Abstract

The aim of the present study was to perform a risk analysis during the implementation phase of nurse-administered propofol sedation (NAPS) and to validate our structured training program. A structured training program was developed both for endoscopists and for endoscopy nurses who were administering propofol sedation. The nurses' program comprised a 6-week course including theoretical and practical training in airway management, and the endoscopists' program consisted of 2.5 h of theory and a short course in practical airway management. In the implementation phase, data from 1822 endoscopic procedures in 1764 patients were prospectively collected. All adverse events related to sedation were recorded (defined as oxygen saturation < 92%, airway handling, assisted ventilation, need for intubation, change in blood pressure > 20 mmHg). 78 cases of hypoxemia were documented in 1764 patients (4.4%), in 56/983 upper endoscopies (5.7%) and 22/754 lower endoscopies (2.9%) (P = 0.007).
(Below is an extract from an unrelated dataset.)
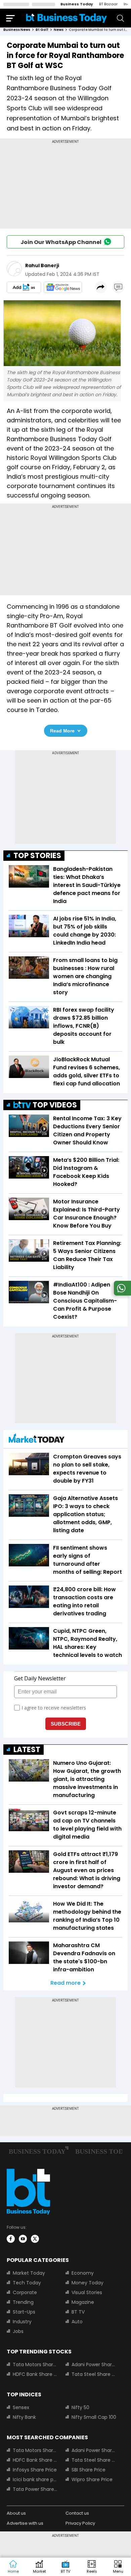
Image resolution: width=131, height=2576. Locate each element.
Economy (83, 2273)
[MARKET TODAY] (36, 1439)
Assisted ventilation was necessary in 19 cases (1.1%) and anesthesiologic assistance was requested 10 times. Two patients required endotracheal intubation. A change in blood pressure was recorded in 451 patients (26%). Independent risk factors were type of intervention and level of experience of the staff performing the sedation. These results were obtained after development of a structured training program both for endoscopists and nurses using propofol for sedation, and can be used as basis for further comparison. NAPS for endoscopic procedures is safe when performed by personnel properly trained in airway handling and sedation with propofol, and has considerable advantages compared with conventional sedation for endoscopy.